Investing.com -- Gold plunged more than $30 on Thursday dropping below $1,200 an ounce, as a raft of stronger than expected U.S. economic data fueled speculation that the Federal Reserve could be more hawkish than previously indicated on the timing of an interest rate hike.
On the Comex division of the New York Mercantile Exchange, gold for June delivery fell $30.10 or 2.49% to 1,179.90. Gold futures inched up to a session-high of $1,207.40 in European afternoon trading, before encountering a freefall just after the opening of U.S. markets. With the sell-off, gold reversed all of its gains from Monday when it soared more than 2.35% to 1,203.20.
During a volatile stretch over the last week, gold futures have ended the session up or down by at least 1.35% in four of the last seven trading days. On Thursday morning, the U.S. Department of Labor said initial jobless claims for the week that ended April 25, fell by 34,000 to a 15-year low of 262,000. Analysts had forecasted a dip of 6,000 for the week. It marked the lowest level since April, 2000. The four-week average for initial claims declined by 1,250 to 283,750, slightly lower than its level a month before.
On Wednesday, the Federal Open Market Committee indicated in a rate statement that it wanted to see improvements in the labor market before it decides to raise rates for the first time in nearly a decade.
Separately, the Institute of Supply Management said its Chicago Purchasing Managers Index rose by 6.0 points for the month to 52.3, up from 46.3 in March. New orders soared 12.8 points to 55.1, its highest reading since January and largest monthly increase in more than 30 years. Analysts had expected the index to increase to 50.0 for the month of April.
U.S. personal spending, meanwhile, rose by 0.4% for the month slightly below expectations of a 0.5% gain. Analysts had forecast a 0.2% in personal spending in April.

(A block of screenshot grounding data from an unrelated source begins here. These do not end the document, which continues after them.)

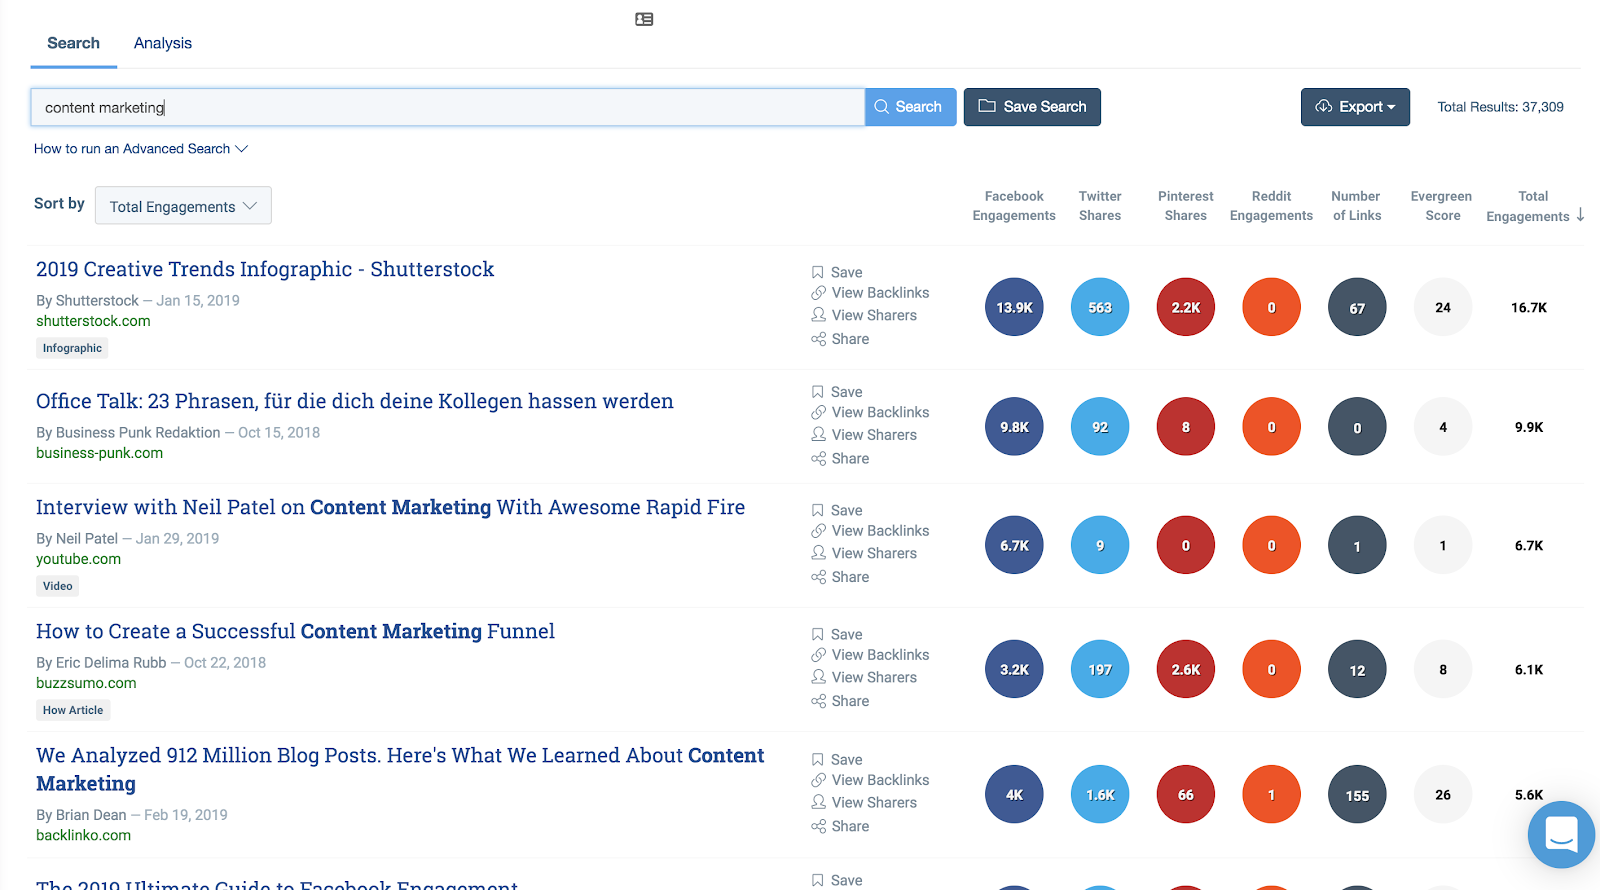Click View Sharers for Neil Patel interview
This screenshot has width=1600, height=890.
click(x=873, y=553)
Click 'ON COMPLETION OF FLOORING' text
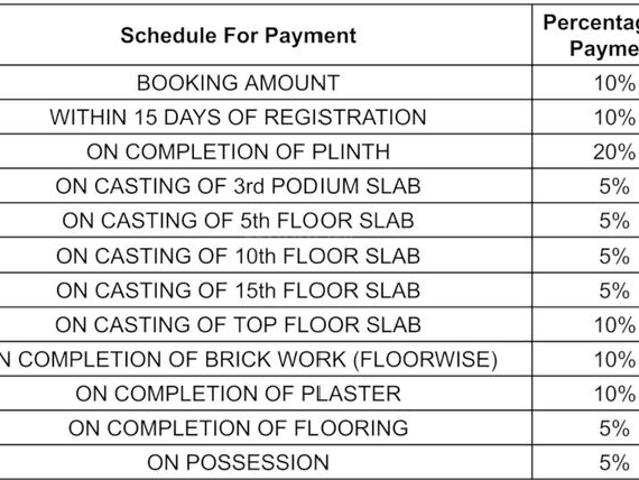 pyautogui.click(x=238, y=428)
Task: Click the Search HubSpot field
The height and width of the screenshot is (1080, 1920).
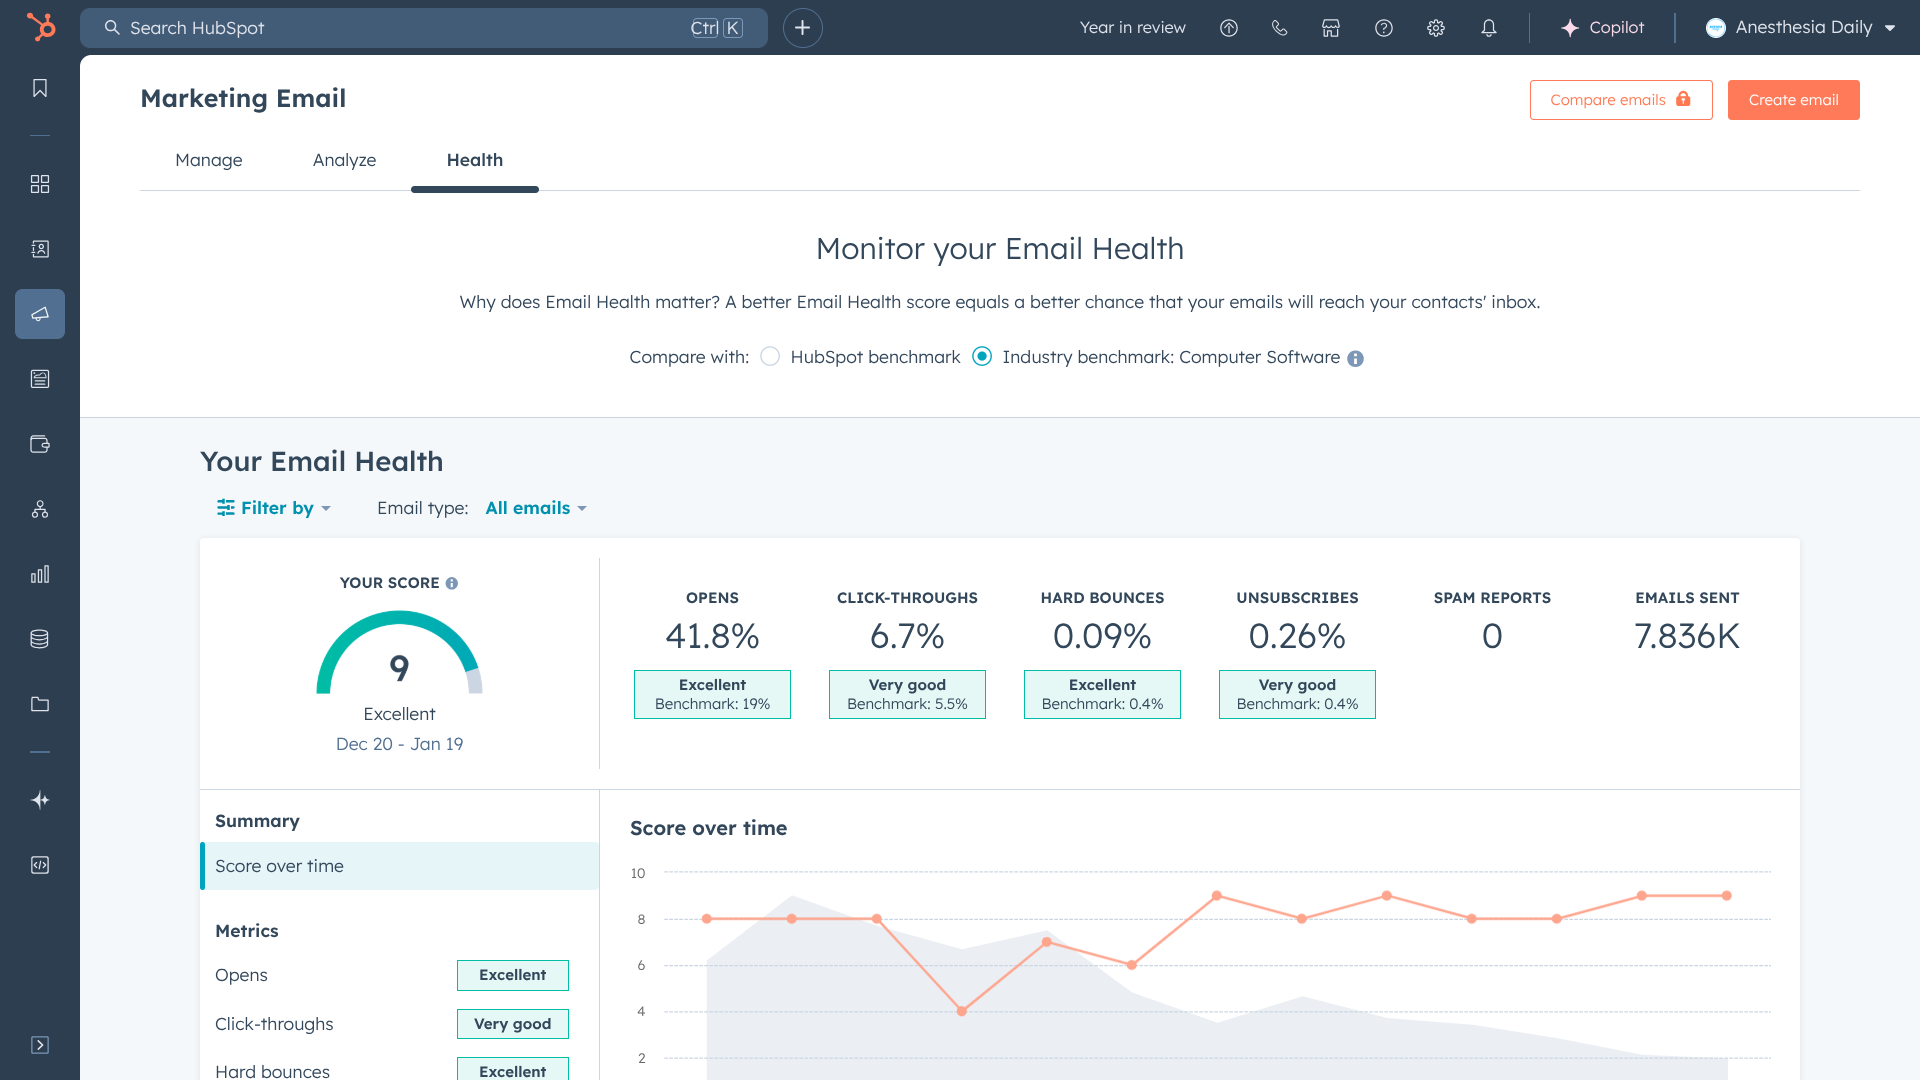Action: tap(423, 28)
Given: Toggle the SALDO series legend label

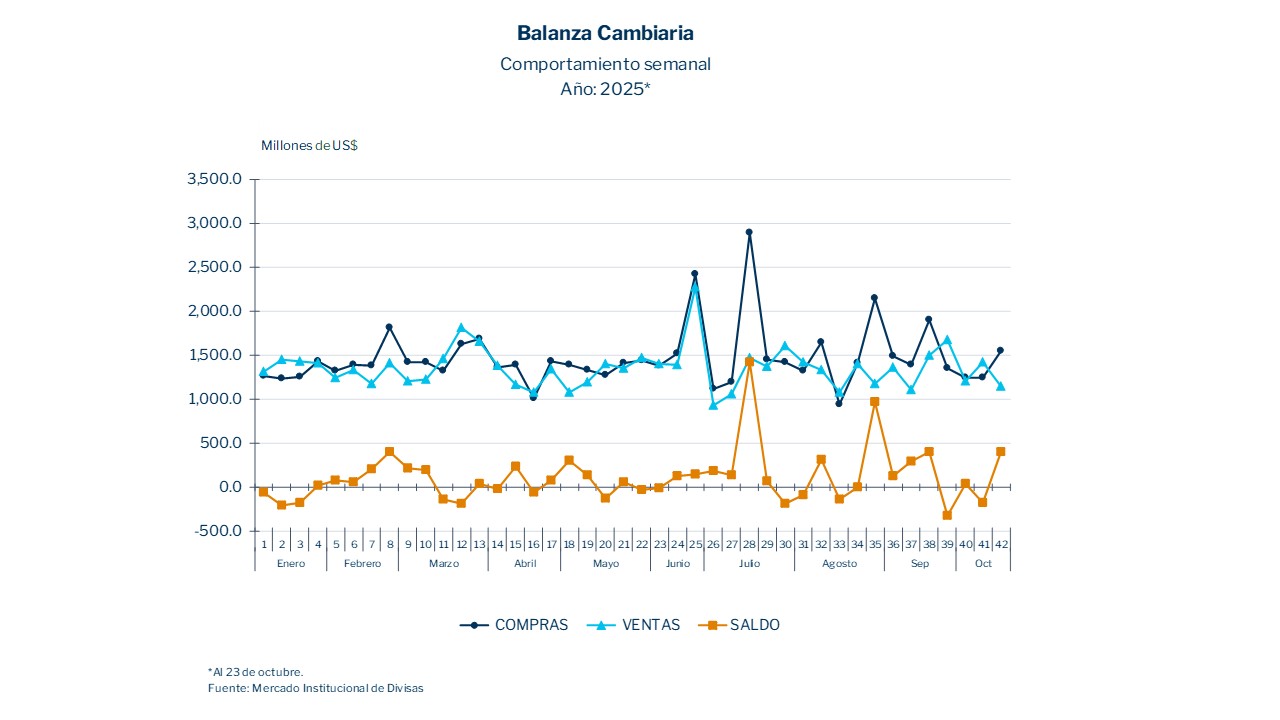Looking at the screenshot, I should 754,625.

The Fed removed all calendar references to the timing of an interest rate hike on Wednesday, opting instead to take a data-driven approach. Moving forward, the Fed said it will take into account labor market conditions, inflationary pressures and expectations of international financial developments when it decides on the timing of a rate increase.
While the Fed previously indicated that it could raise its benchmark Federal Funds Rate from the current level of zero to 0.25% in June, it has become increasing likely that the U.S. Central Bank could delay the rate hike until September or December, following weeks of soft economic data since its FOMC meeting in March.
Gold, which is not attached to dividends or interest rates, struggles to compete with high-yield bearing assets in periods of rising interest rates.
Elsewhere, silver for July delivery plummeted 0.674 or 4.04% to 16.032 .
Copper for July delivery, meanwhile, rose 0.077 or 2.76% to 2.876 a pound.